Abstract (eng)
Discourses on migration in politics and the media are constantly related to the past. This often happens in a hazy way by referring to excessive helpfulness or to the increase of xenophobia. Thus, discourses produce and convey a glorified social reality, because in discourses proponents of different opinions negotiate what is accepted as urgent and true. The present study addresses this phenomenon by answering the following question: How has the discourse on migration developed in politics and the media in the course of the Austrian Second Republic?

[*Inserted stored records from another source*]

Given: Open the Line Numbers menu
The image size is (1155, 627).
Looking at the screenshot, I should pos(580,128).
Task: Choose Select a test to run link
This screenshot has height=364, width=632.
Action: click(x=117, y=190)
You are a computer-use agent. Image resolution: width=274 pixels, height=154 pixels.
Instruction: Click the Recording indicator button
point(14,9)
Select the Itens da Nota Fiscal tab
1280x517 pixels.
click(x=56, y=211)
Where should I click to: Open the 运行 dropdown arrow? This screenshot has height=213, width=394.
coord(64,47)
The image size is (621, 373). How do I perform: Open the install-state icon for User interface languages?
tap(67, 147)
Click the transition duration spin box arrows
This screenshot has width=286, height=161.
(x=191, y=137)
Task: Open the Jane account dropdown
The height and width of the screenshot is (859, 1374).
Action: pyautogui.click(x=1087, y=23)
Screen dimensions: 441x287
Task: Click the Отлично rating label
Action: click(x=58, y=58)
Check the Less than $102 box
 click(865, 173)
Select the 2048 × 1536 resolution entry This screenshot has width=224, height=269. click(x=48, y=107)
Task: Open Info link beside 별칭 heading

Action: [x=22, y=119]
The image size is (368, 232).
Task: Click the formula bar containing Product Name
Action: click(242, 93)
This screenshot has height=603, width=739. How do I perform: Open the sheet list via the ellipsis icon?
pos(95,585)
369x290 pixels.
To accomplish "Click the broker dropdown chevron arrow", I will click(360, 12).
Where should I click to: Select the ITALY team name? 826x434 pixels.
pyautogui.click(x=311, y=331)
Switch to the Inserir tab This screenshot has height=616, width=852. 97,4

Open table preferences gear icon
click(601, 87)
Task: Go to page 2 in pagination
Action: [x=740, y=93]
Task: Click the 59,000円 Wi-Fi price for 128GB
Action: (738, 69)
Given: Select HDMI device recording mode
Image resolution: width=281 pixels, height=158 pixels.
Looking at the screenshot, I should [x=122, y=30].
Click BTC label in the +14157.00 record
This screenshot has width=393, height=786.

Therefore, systematically selected minutes of National Assembly meetings and daily newspapers have been analyzed. The research results indicate a history of migration, which on the one hand shows constant phenomenons. Hence, the thesis shows, that in the discourse about migration discrimination since 1945 does not only occur between Austrians and immigrants, but also between accepted immigrants and unwanted ones. Thereby the reference to Austrians was always important, long before the rise of the Freedom Party led bei Jörg Haider, which is often blamed for a radical change in immigration policy. On the other hand, the analysis shows important breaks and changes in the discourse about migration. The aid for example, which was given to the refugees from Hungary in 1956, was at first used to argue for further help. Over the years the given aid conduced to refuse migration. The aim to help people to help themselves shows a similar development. Summarised, the positive and negative positions concerning migration since 1945 have always been ambivalent. But the majority of opinions in the discourse lead to one basic result: Austria has never wanted to be a country of immigration.